(Items listed in a dataset)
------------------------

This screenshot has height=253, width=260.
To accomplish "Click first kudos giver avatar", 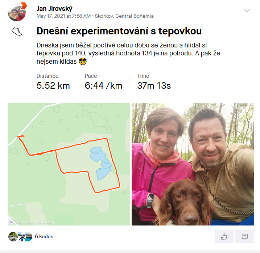I will coord(13,237).
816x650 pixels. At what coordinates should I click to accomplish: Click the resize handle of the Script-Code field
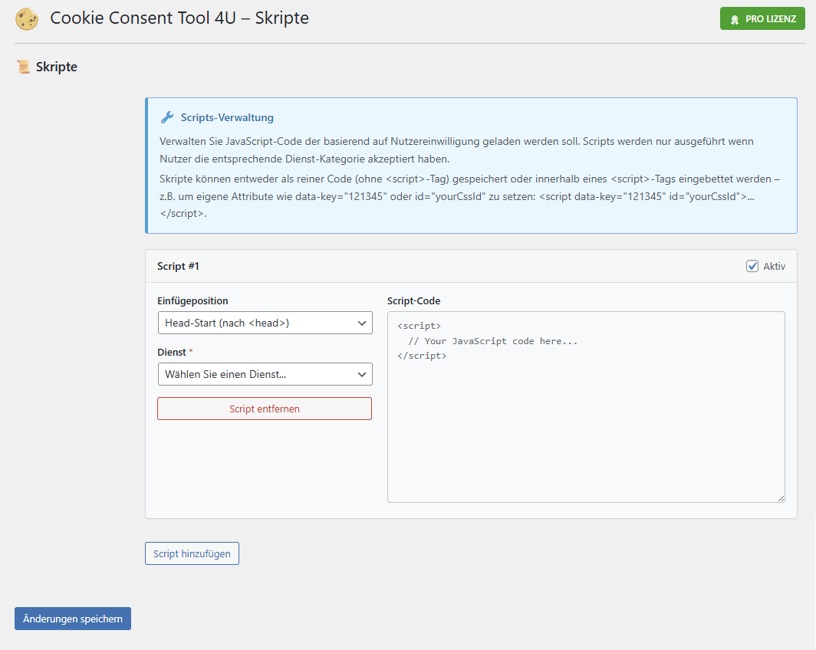pyautogui.click(x=781, y=498)
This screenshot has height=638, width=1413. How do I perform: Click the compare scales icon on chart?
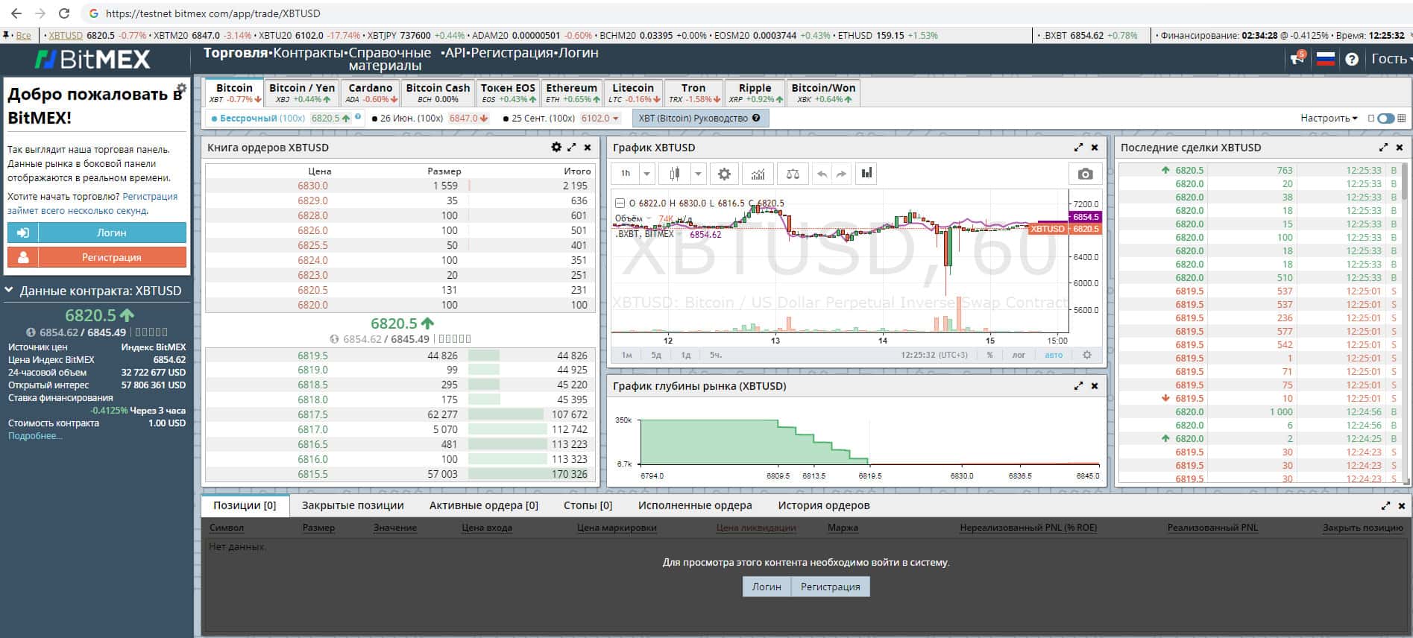(x=793, y=174)
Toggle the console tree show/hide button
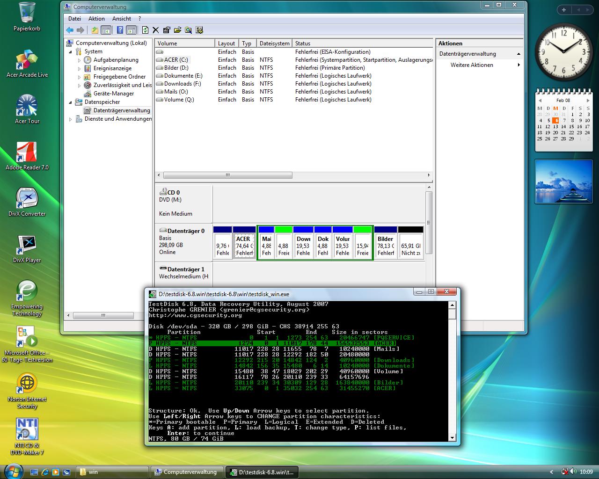The width and height of the screenshot is (599, 479). (106, 30)
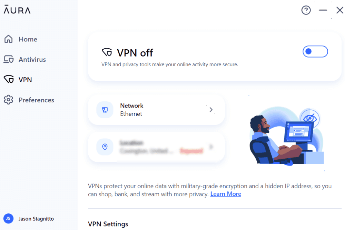Minimize the Aura window
345x230 pixels.
click(x=323, y=10)
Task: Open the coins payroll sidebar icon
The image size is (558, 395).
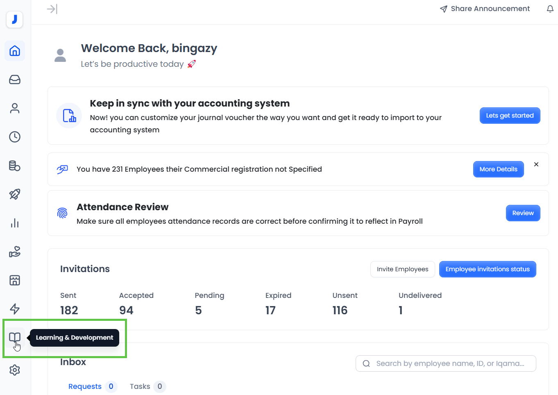Action: click(15, 166)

------------------------

• _ACTIVITY_: Please retype the entries above word for word, but only from the line containing "Task: Open the coins payroll sidebar icon" through the last line, and without the pictures.

• _PROBLEM SOLUTION_:
Task: Open the coins payroll sidebar icon
The image size is (558, 395).
Action: click(15, 166)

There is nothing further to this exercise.